Work instructions: Count the lines in the listing below that contain the string "icon". Reply with only that number.

┄┄┄┄┄┄┄┄┄┄

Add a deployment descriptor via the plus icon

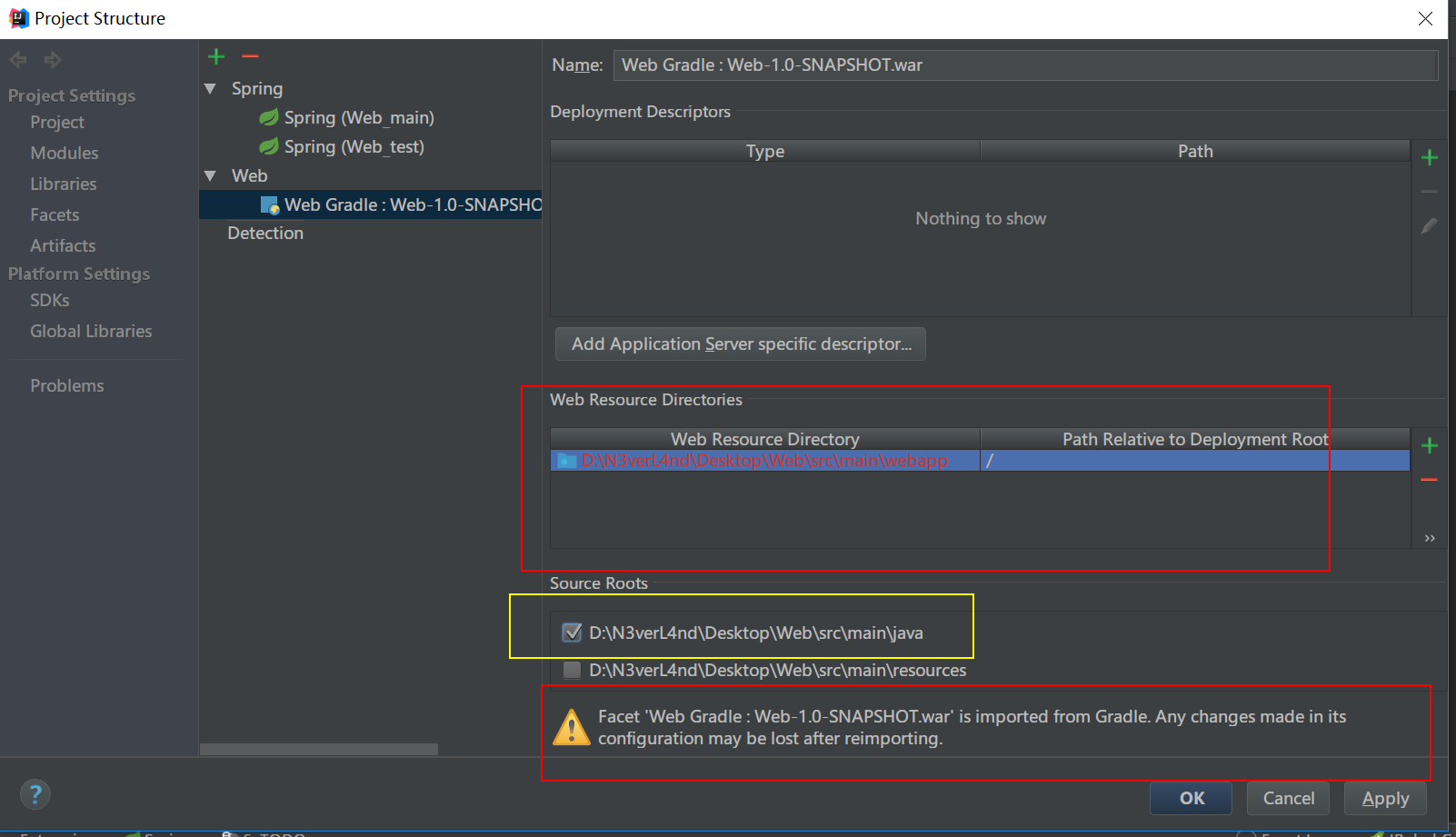pyautogui.click(x=1430, y=156)
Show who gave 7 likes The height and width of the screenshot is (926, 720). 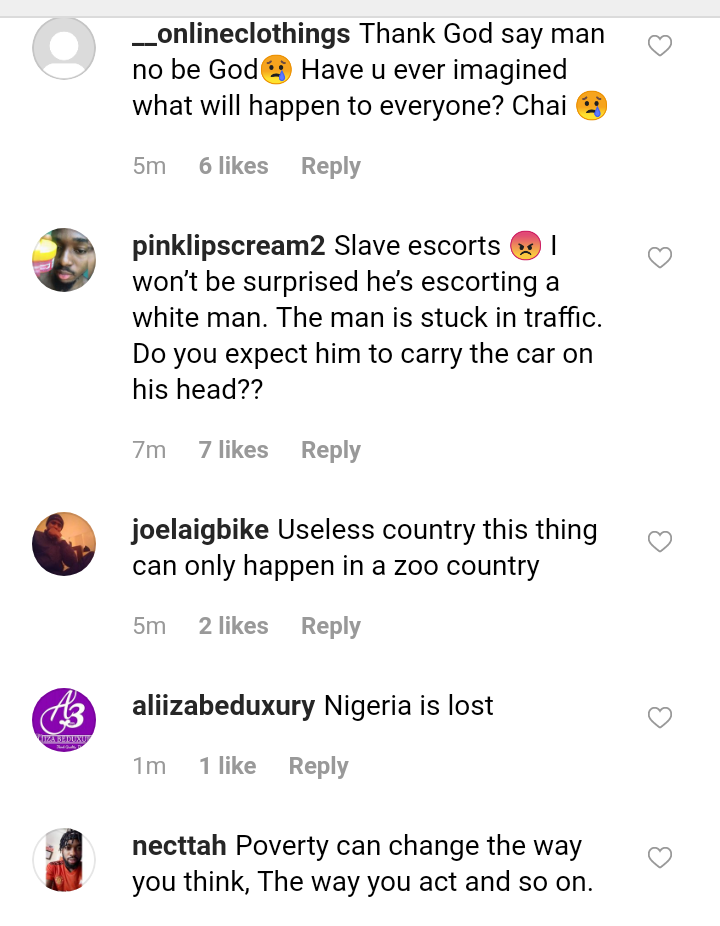tap(233, 450)
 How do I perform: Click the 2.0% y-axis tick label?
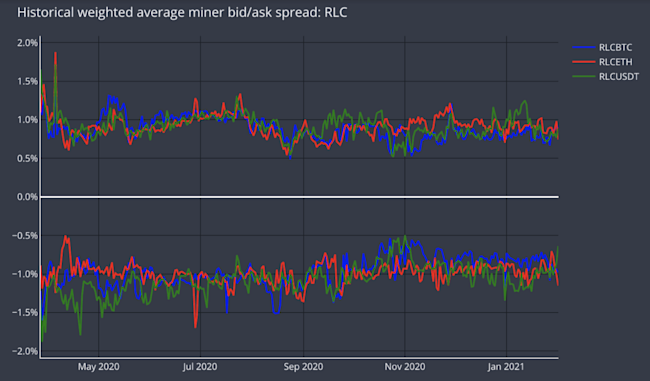click(27, 43)
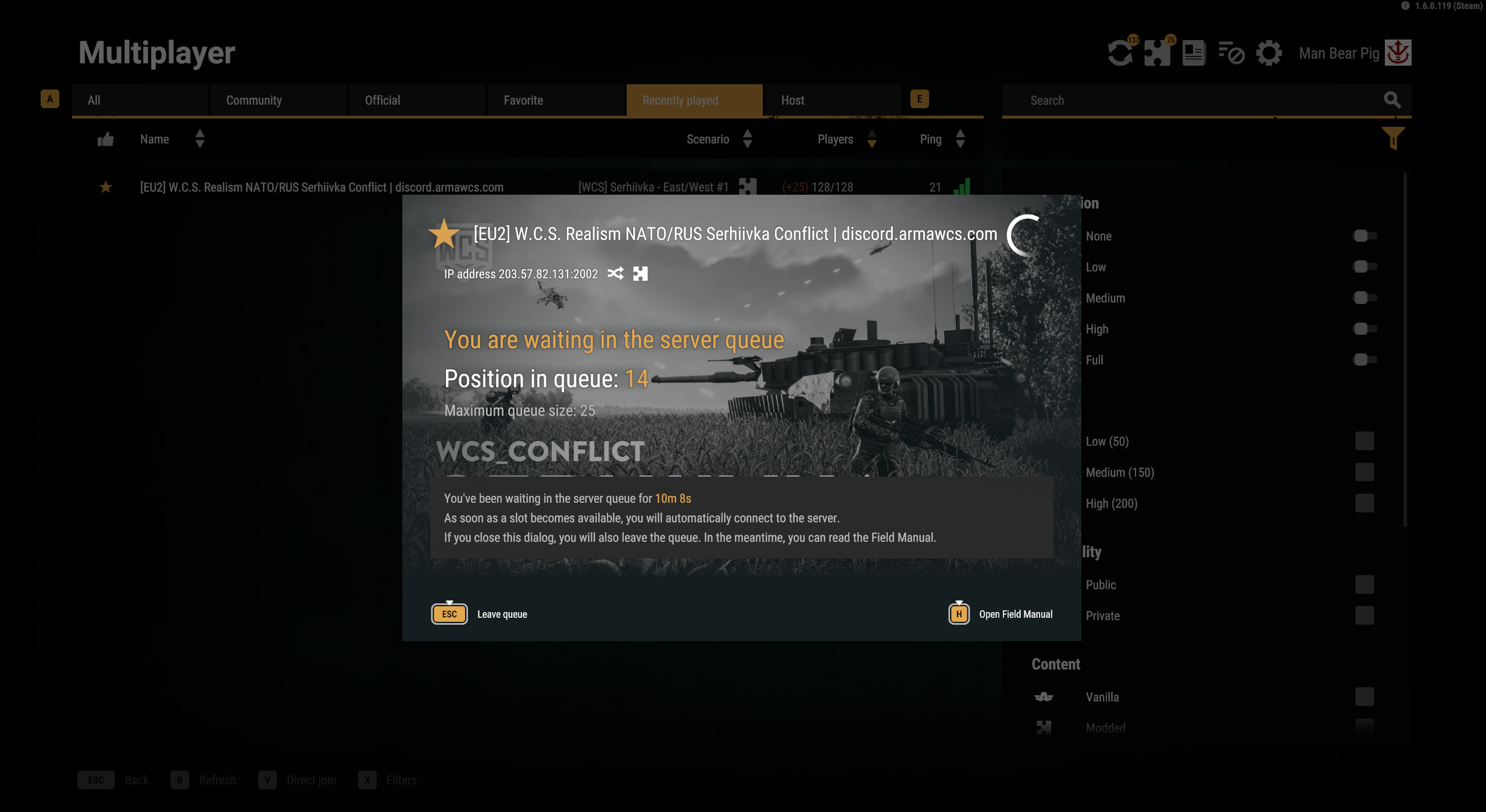Screen dimensions: 1486x812
Task: Open the mods puzzle icon in header
Action: tap(1157, 53)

┄┄┄┄┄┄┄┄┄┄

Exercise solution: 2